▸ Provided text

The primary liquidity risk for us arises from financing long-maturity assets, which have interim and lifetime interest rate adjustment caps, with shorter-term borrowings in the form of repurchase agreements.  Although the interest rate adjustments of these assets and liabilities fall within the guidelines established by our operating policies, maturities are not required to be nor are they, matched.

 

We pledge MBS and cash to secure our repurchase agreements, including repurchase agreements that are a component to our MBS Forwards, and Swaps.  At June 30, 2010, we had $929.6 million of assets available to meet potential margin calls, comprised of cash and cash equivalents of $531.5 million, unpledged Agency MBS of $308.7 million and excess collateral of $89.4 million.  Should the value of our MBS pledged as collateral suddenly decrease, margin calls relating to our repurchase agreements could increase, causing an adverse change in our liquidity position.  As such, we cannot assure that we will always be able to roll over our repurchase agreements.

▸ Exercise instructions
• A. According to the liquidity risk passage, how much unpledged Agency MBS was available to meet potential margin calls at June 30, 2010?
• B. Write the next part of the liquidity risk passage, starting after its final sentence.
The rows below come from a different source than the text about liquidity risk.

▸ Available data
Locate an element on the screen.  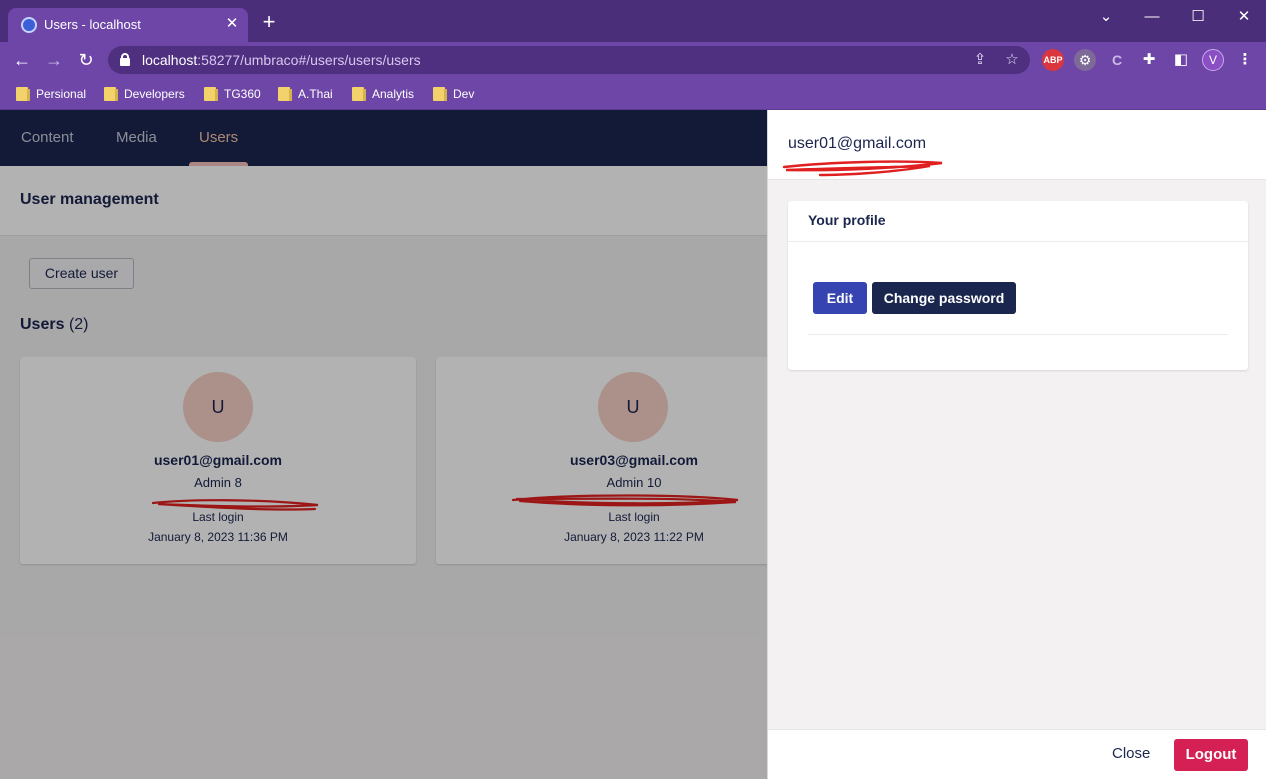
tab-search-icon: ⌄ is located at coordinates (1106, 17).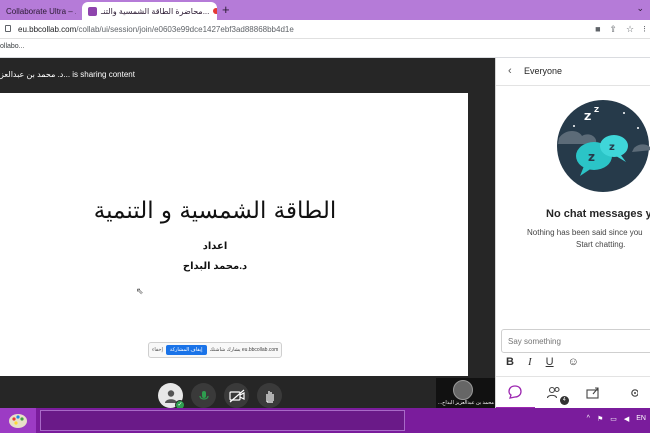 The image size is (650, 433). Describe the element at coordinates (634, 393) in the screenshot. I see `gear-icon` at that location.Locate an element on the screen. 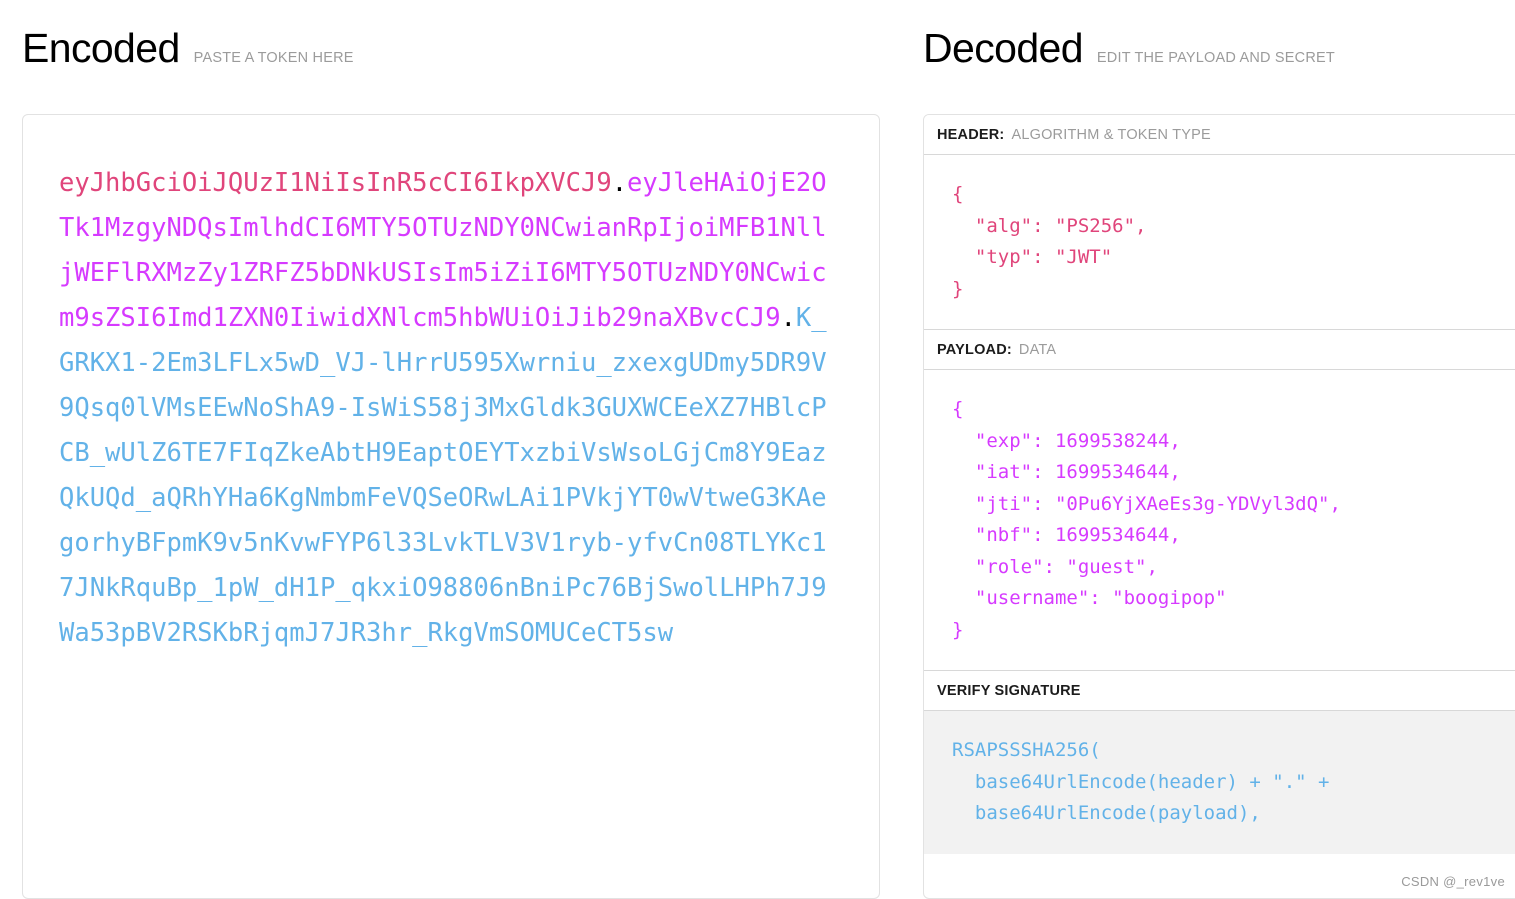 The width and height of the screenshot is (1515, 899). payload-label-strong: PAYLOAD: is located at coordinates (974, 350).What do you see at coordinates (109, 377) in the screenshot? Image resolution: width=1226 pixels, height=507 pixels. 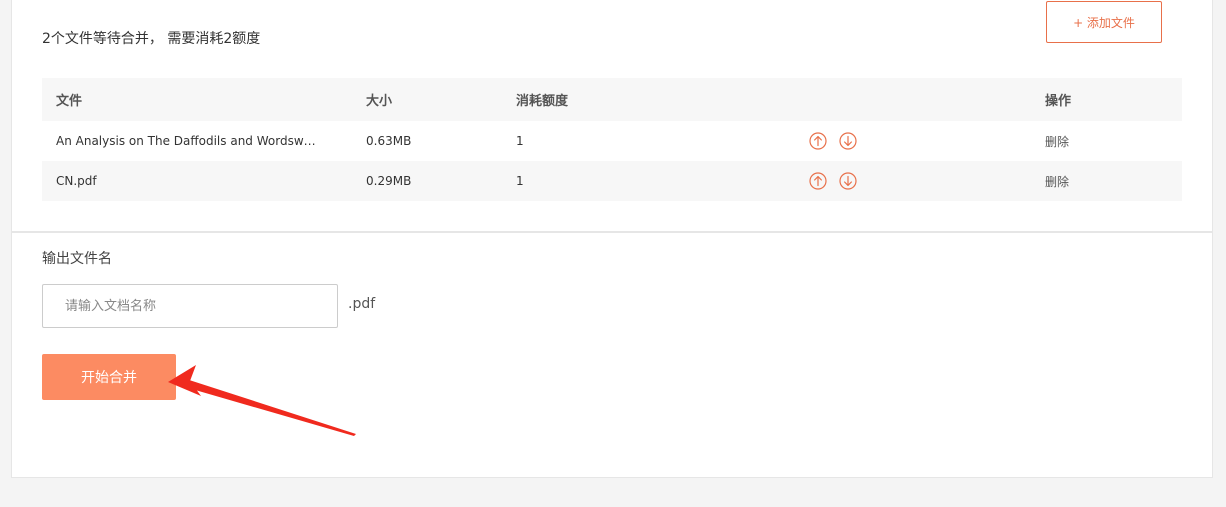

▸ Answers to the problems
• A. $308.7 million

• B.
Credit Risk

 

Although we do not expect to encounter credit risk in our Agency MBS portfolio, we are exposed to credit risk in our Non-Agency MBS portfolio.  In the event of the return of less than 100% of par on our Non-Agency MBS, credit support contained in MBS deal structures and the discounted purchase prices we paid mitigate our risk of loss on these investments.  Our Non-Agency investment process involves comprehensive analysis focused primarily on quantifying and pricing credit risk.  When we purchase Non-Agency MBS, we assign certain assumptions to each of the MBS with respect to voluntary prepayment rates, default rates and loss severities, and generally allocate a portion of the purchase discount as a credit reserve for these MBS.  As part of our surveillance process, we review our Non-Agency MBS by tracking their actual performance versus our expected performance at purchase or, if we have modified our original purchase assumptions, versus our revised performance expectations.  To the extent that actual performance of a Non-Agency MBS deviates materially from our expected performance parameters, we may revise our performance expectations, including revisions to the credit discounts established for these MBS.  Nevertheless, unanticipated credit losses could occur, adversely impacting our operating results.

 

Prepayment and Reinvestment Risk

 

Premiums paid on our MBS are amortized against interest income and discounts on our MBS are accreted to interest income.  Premiums arise when we acquire MBS at a price in excess of the principal balance of the mortgages securing such MBS (i.e., par value).  Conversely, discounts arise when we acquire MBS at a price below the principal balance of the mortgages securing such MBS.  Interest income is accrued based on the outstanding principal balance of the MBS and their contractual terms.  In addition, purchase premiums on our MBS, which are primarily carried on our Agency MBS, are amortized against interest income over the life of each security using the effective yield method, adjusted for actual prepayment activity.  An increase in the prepayment rate, as measured by the CPR, will typically accelerate the amortization of purchase premiums, thereby reducing the yield/interest income earned on such assets.  As discussed under “Recent Market Conditions and Our Strategy,” the Fannie Mae delinquent loan buyout program significantly increased our prepayment rates for MFA’s Agency MBS portfolio during the second quarter of 2010.  We expect that, notwithstanding the prevailing low interest rate environment, prepayments will abate during the third quarter of 2010 as the initial implementation of the Agency Buyouts is completed.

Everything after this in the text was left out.